_Work to complete_
Find the word "Krémová" in the listing. Copy out each line where it occurs.

^^^^

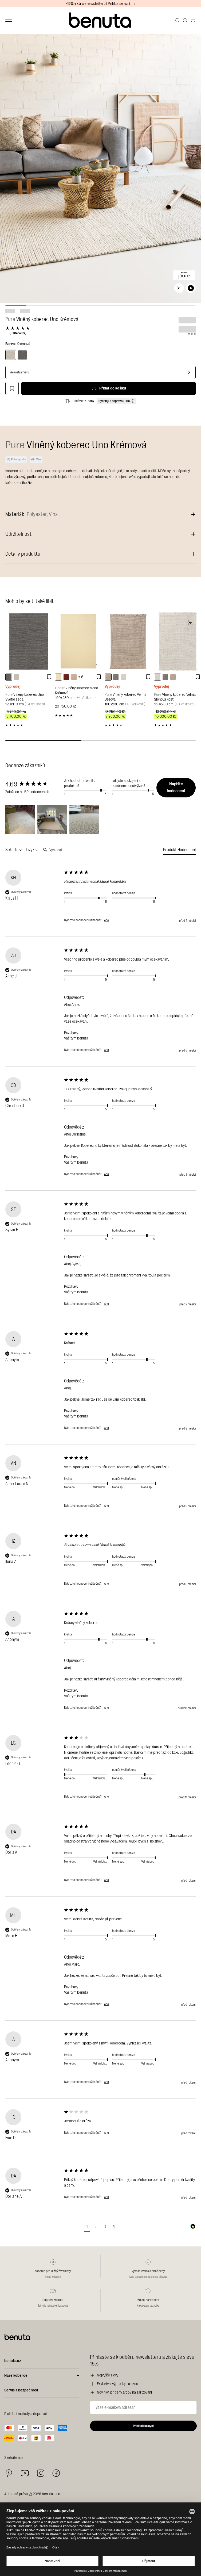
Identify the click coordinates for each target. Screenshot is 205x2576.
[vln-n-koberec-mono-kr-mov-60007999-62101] (58, 677)
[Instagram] (40, 2473)
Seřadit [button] (12, 849)
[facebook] (56, 2473)
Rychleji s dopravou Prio (114, 401)
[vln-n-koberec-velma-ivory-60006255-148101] (123, 677)
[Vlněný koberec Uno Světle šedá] (28, 641)
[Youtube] (25, 2473)
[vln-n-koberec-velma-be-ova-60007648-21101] (108, 677)
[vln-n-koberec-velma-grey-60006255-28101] (116, 677)
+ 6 (80, 677)
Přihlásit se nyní (143, 2426)
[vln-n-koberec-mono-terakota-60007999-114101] (66, 677)
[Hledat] (177, 20)
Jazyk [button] (30, 849)
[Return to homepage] (100, 20)
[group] (33, 784)
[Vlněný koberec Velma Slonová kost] (177, 641)
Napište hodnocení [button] (176, 787)
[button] (20, 819)
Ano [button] (106, 920)
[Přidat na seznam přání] (12, 388)
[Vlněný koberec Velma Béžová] (128, 641)
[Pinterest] (9, 2473)
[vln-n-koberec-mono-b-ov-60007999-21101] (74, 677)
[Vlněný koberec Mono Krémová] (78, 641)
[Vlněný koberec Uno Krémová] (10, 355)
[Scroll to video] (191, 288)
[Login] (185, 20)
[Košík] (193, 20)
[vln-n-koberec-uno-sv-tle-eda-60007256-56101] (8, 677)
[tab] (179, 851)
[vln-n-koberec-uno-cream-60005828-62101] (16, 677)
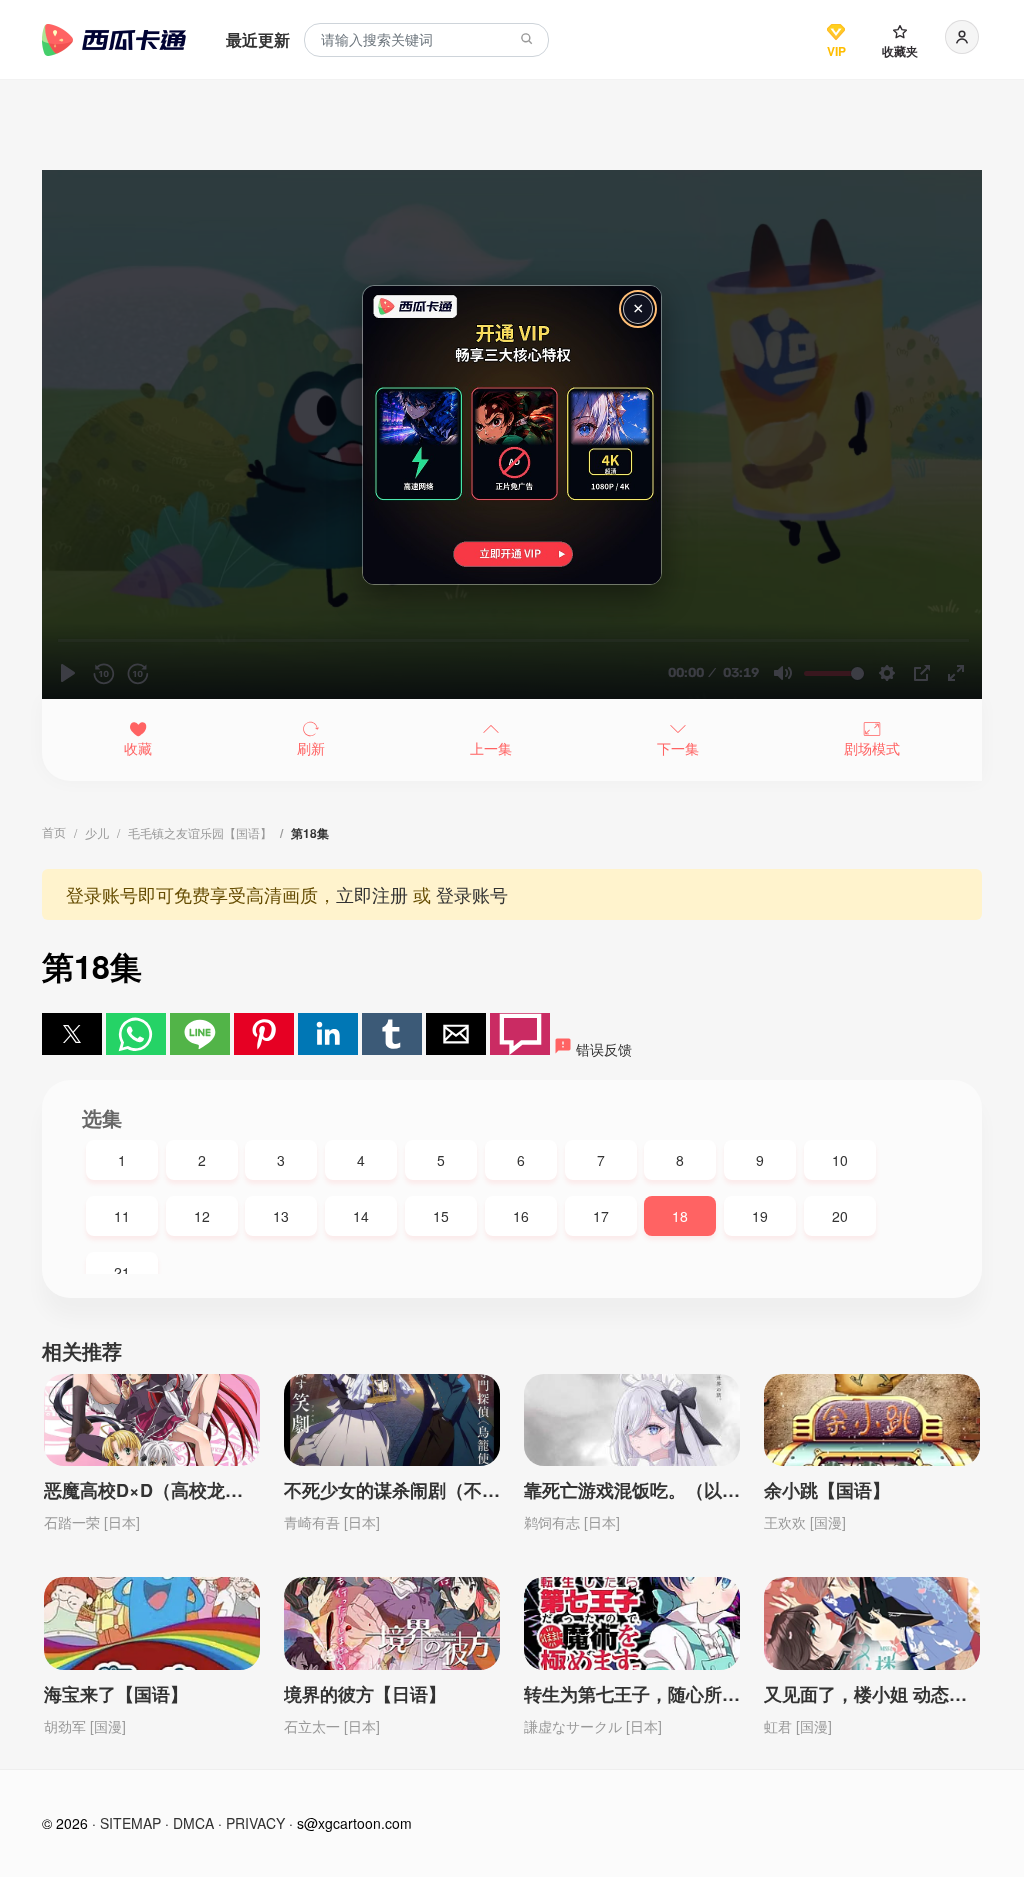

^^^^

_Answer box_
[Vlněný koberec Mono Krémová] (78, 641)
[Vlněný koberec Uno Krémová] (10, 355)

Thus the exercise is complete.